# Redhead.



## 4CurlRedleg

Got him back yesterday.


----------



## Rick Acker

Is that a North Dakota Redhead or did you shoot him down south...He has very good colors if it is a N.D. bird...Not very common for the black on the neck to be that full...Nice!


----------



## 4CurlRedleg

NoDak.


----------



## DeltaBoy

Another nice bird - Congrats! 4Curl, your walls must be getting full these days.


----------



## 4CurlRedleg

Yeah, I'll be moving everything out to the shop.
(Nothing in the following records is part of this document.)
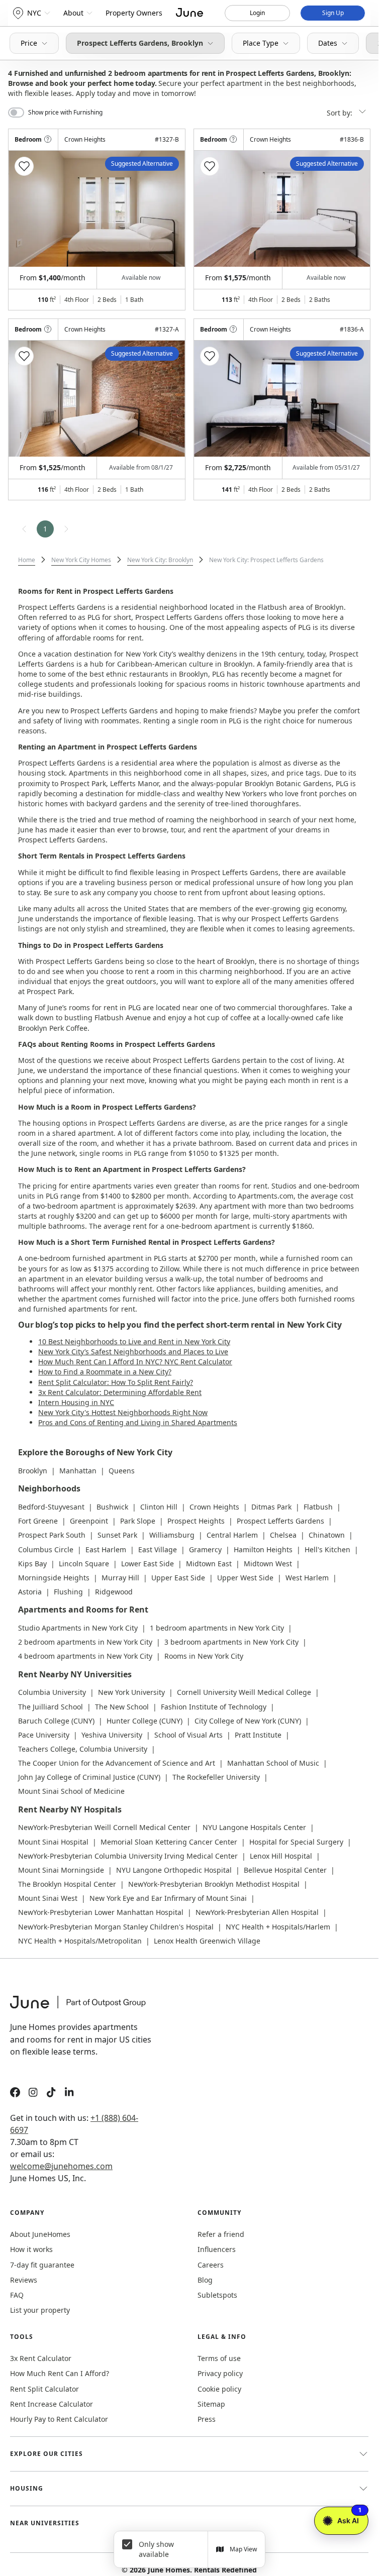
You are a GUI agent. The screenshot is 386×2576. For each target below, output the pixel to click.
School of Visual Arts (188, 1735)
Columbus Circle (45, 1549)
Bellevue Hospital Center (285, 1870)
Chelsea (283, 1535)
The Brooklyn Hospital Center (67, 1884)
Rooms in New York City (203, 1656)
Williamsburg (172, 1535)
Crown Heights (214, 1507)
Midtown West (268, 1563)
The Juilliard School (50, 1706)
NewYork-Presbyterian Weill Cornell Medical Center (104, 1827)
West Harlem (307, 1577)
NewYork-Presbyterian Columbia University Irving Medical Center (128, 1856)
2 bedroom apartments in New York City (85, 1642)
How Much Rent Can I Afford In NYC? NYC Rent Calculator (135, 1361)
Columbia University (52, 1692)
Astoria (30, 1591)
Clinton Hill (158, 1507)
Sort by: (340, 113)
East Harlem (105, 1549)
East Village (157, 1549)
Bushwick (112, 1507)
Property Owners (134, 13)
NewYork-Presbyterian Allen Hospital (257, 1912)
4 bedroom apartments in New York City (85, 1656)
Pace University (43, 1735)
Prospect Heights (196, 1521)
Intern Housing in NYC (76, 1402)
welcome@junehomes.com (61, 2166)
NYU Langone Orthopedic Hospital (174, 1870)
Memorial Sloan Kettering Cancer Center (169, 1842)
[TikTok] (51, 2093)
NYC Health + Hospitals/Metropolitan (80, 1941)
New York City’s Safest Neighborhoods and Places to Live (133, 1351)
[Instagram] (33, 2093)
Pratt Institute (258, 1735)
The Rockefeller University (216, 1777)
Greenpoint (89, 1521)
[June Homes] (83, 2008)
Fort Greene (38, 1521)
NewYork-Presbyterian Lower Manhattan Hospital (100, 1912)
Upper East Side (178, 1577)
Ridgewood (114, 1591)
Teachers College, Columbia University (82, 1749)
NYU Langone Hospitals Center (254, 1827)
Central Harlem (232, 1535)
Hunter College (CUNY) (144, 1721)
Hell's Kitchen (327, 1549)
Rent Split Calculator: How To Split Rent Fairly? (115, 1382)
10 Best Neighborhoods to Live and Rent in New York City (134, 1341)
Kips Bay (32, 1563)
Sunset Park (117, 1535)
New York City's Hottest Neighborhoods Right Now (123, 1412)
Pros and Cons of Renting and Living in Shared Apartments (137, 1422)
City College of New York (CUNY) (248, 1721)
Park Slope (137, 1521)
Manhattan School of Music (273, 1763)
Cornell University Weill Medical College (244, 1692)
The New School (122, 1706)
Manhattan (77, 1470)
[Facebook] (15, 2093)
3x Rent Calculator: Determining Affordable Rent (120, 1392)
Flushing (68, 1591)
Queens (122, 1470)
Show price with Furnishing (65, 113)
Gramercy (205, 1549)
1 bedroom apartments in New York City (217, 1628)
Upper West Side (245, 1577)
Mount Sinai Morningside (61, 1870)
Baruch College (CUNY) (56, 1721)
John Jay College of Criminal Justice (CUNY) (89, 1777)
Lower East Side (147, 1563)
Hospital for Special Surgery (296, 1842)
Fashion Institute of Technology (213, 1706)
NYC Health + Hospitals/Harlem (278, 1926)
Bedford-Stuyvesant (51, 1507)
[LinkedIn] (69, 2093)
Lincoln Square (84, 1563)
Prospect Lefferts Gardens (280, 1521)
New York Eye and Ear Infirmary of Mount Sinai (168, 1898)
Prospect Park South (51, 1535)
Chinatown (327, 1535)
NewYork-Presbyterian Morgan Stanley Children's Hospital (116, 1926)
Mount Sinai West (47, 1898)
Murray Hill (120, 1577)
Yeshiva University (111, 1735)
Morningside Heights (53, 1577)
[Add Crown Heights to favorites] (24, 166)
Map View (243, 2549)
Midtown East (209, 1563)
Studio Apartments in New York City (78, 1628)
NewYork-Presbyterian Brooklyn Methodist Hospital (214, 1884)
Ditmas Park (271, 1507)
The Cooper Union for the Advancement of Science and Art (116, 1763)
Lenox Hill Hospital (281, 1856)
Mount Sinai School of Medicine (71, 1791)
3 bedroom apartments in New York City (231, 1642)
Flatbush (318, 1507)
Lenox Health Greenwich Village (207, 1941)
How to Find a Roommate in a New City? (104, 1371)
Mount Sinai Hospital (53, 1842)
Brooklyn (32, 1470)
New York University (131, 1692)
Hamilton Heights (263, 1549)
When the wife finds out about these last 3 I'll be sleeping there anyway. :lol:


----------



## greenheadfallon

Hey 4curl i have always wished to get a redhead that is in that good of plumage. :beer:


----------



## Bob Kellam

Don't worry 4Curl

When you get to be my age you quite often prefer hanging out with dead birds instead of a wife 

:lol: She just looked over my shoulder and clocked me. :lol:

Bob


----------



## Rick Acker

I'm putting together a Redhead for a guy this weekend...That might be as nice color wise as that one...I'll post it up when I get r done...


----------



## bullocklabradors

Since we are on the topic of Redheads here is my latest mount (Redhead Trio).

Take Care,

Travis R. Bullock


----------



## 4CurlRedleg

Nice stuff Travis. :thumb:


----------



## WingedShooter7

awesome mounts!


----------



## buckseye

dang I like that stuff , nice mounts, realistic postures just great


----------



## greenheadfallon

Hey Travis :thumb: :thumb: :thumb:


----------



## bullocklabradors

Thanks for the kind words!

Take Care,

Travis R. Bullock


----------



## Rick Acker

Travis...You are a bird mounting Machine...Are these all for yourself or are you doing birds for customers yet?


----------



## bullocklabradors

These are all my birds except I did one pintail drake for a friend and I have another pinnie skinned that I am doing for my dad. I am mounting a sage grouse right now I will post pics after I complete it.

Take Care,

Travis R. Bullock


----------



## Rick Acker

I hope you got a big house!


----------



## bullocklabradors

NOT BIG ENOUGH! My goal is to have a pair or trio of every North American Waterfowl and Upland Game Bird mounted. I would fill up all 3,000 sq. feet if it were up to me. But I don't think the wife would appreciate that very much it would crowd out her decor! My office is full and I do have some mounts hanging in the vault in the family room. But I need to finish the family room in the basement so I can line the walls with mounts down there. We still have some room in the cabin but not much my dad has all of his mounts up there.

Take Care,

Travis R. Bullock


----------